### Instructions to follow
Render all of the data below as a JSON array of strings, one string per line, with blank lines omitted.

### Supplied material
────

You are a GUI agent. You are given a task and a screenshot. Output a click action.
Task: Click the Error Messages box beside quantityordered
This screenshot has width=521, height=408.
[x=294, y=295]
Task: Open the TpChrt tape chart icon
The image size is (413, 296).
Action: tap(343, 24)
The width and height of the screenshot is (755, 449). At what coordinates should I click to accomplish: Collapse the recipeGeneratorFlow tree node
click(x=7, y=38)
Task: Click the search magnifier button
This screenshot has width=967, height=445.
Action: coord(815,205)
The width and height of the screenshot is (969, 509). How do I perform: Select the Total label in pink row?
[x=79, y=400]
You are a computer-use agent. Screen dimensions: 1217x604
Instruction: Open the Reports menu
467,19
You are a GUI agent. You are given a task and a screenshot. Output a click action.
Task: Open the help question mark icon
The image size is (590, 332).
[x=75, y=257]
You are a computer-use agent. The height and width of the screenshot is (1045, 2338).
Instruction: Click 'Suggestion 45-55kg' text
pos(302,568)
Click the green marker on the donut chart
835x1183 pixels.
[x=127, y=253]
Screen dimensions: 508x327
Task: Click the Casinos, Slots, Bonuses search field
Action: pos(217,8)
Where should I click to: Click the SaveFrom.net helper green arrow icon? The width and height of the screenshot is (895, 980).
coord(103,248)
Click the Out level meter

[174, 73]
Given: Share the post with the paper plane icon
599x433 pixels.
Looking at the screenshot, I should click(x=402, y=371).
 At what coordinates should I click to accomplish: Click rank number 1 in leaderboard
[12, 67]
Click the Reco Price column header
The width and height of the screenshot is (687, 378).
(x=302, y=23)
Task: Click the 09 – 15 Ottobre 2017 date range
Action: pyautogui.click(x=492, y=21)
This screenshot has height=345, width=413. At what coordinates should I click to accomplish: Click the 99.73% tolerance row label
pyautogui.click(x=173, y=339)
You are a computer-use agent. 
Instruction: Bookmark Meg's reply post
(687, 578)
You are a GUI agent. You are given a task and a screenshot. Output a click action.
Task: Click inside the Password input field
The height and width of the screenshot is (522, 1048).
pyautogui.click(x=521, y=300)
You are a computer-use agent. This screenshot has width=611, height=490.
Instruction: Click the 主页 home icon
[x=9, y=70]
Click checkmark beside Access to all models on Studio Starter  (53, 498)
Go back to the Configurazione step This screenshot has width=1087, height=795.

────

### Reply to the exercise
[
  "You are a GUI agent. You are given a task and a screenshot. Output a click action.",
  "Task: Click the Error Messages box beside quantityordered",
  "This screenshot has width=521, height=408.",
  "[x=294, y=295]",
  "Task: Open the TpChrt tape chart icon",
  "The image size is (413, 296).",
  "Action: tap(343, 24)",
  "The width and height of the screenshot is (755, 449). At what coordinates should I click to accomplish: Collapse the recipeGeneratorFlow tree node",
  "click(x=7, y=38)",
  "Task: Click the search magnifier button",
  "This screenshot has width=967, height=445.",
  "Action: coord(815,205)",
  "The width and height of the screenshot is (969, 509). How do I perform: Select the Total label in pink row?",
  "[x=79, y=400]",
  "You are a computer-use agent. Screen dimensions: 1217x604",
  "Instruction: Open the Reports menu",
  "467,19",
  "You are a GUI agent. You are given a task and a screenshot. Output a click action.",
  "Task: Open the help question mark icon",
  "The image size is (590, 332).",
  "[x=75, y=257]",
  "You are a computer-use agent. The height and width of the screenshot is (1045, 2338).",
  "Instruction: Click 'Suggestion 45-55kg' text",
  "pos(302,568)",
  "Click the green marker on the donut chart",
  "835x1183 pixels.",
  "[x=127, y=253]",
  "Screen dimensions: 508x327",
  "Task: Click the Casinos, Slots, Bonuses search field",
  "Action: pos(217,8)",
  "Where should I click to: Click the SaveFrom.net helper green arrow icon? The width and height of the screenshot is (895, 980).",
  "coord(103,248)",
  "Click the Out level meter",
  "[174, 73]",
  "Given: Share the post with the paper plane icon",
  "599x433 pixels.",
  "Looking at the screenshot, I should click(x=402, y=371).",
  " At what coordinates should I click to accomplish: Click rank number 1 in leaderboard",
  "[12, 67]",
  "Click the Reco Price column header",
  "The width and height of the screenshot is (687, 378).",
  "(x=302, y=23)",
  "Task: Click the 09 – 15 Ottobre 2017 date range",
  "Action: pyautogui.click(x=492, y=21)",
  "This screenshot has height=345, width=413. At what coordinates should I click to accomplish: Click the 99.73% tolerance row label",
  "pyautogui.click(x=173, y=339)",
  "You are a computer-use agent. ",
  "Instruction: Bookmark Meg's reply post",
  "(687, 578)",
  "You are a GUI agent. You are given a task and a screenshot. Output a click action.",
  "Task: Click inside the Password input field",
  "The height and width of the screenshot is (522, 1048).",
  "pyautogui.click(x=521, y=300)",
  "You are a computer-use agent. This screenshot has width=611, height=490.",
  "Instruction: Click the 主页 home icon",
  "[x=9, y=70]",
  "Click checkmark beside Access to all models on Studio Starter  (53, 498)",
  "Go back to the Configurazione step This screenshot has width=1087, height=795."
]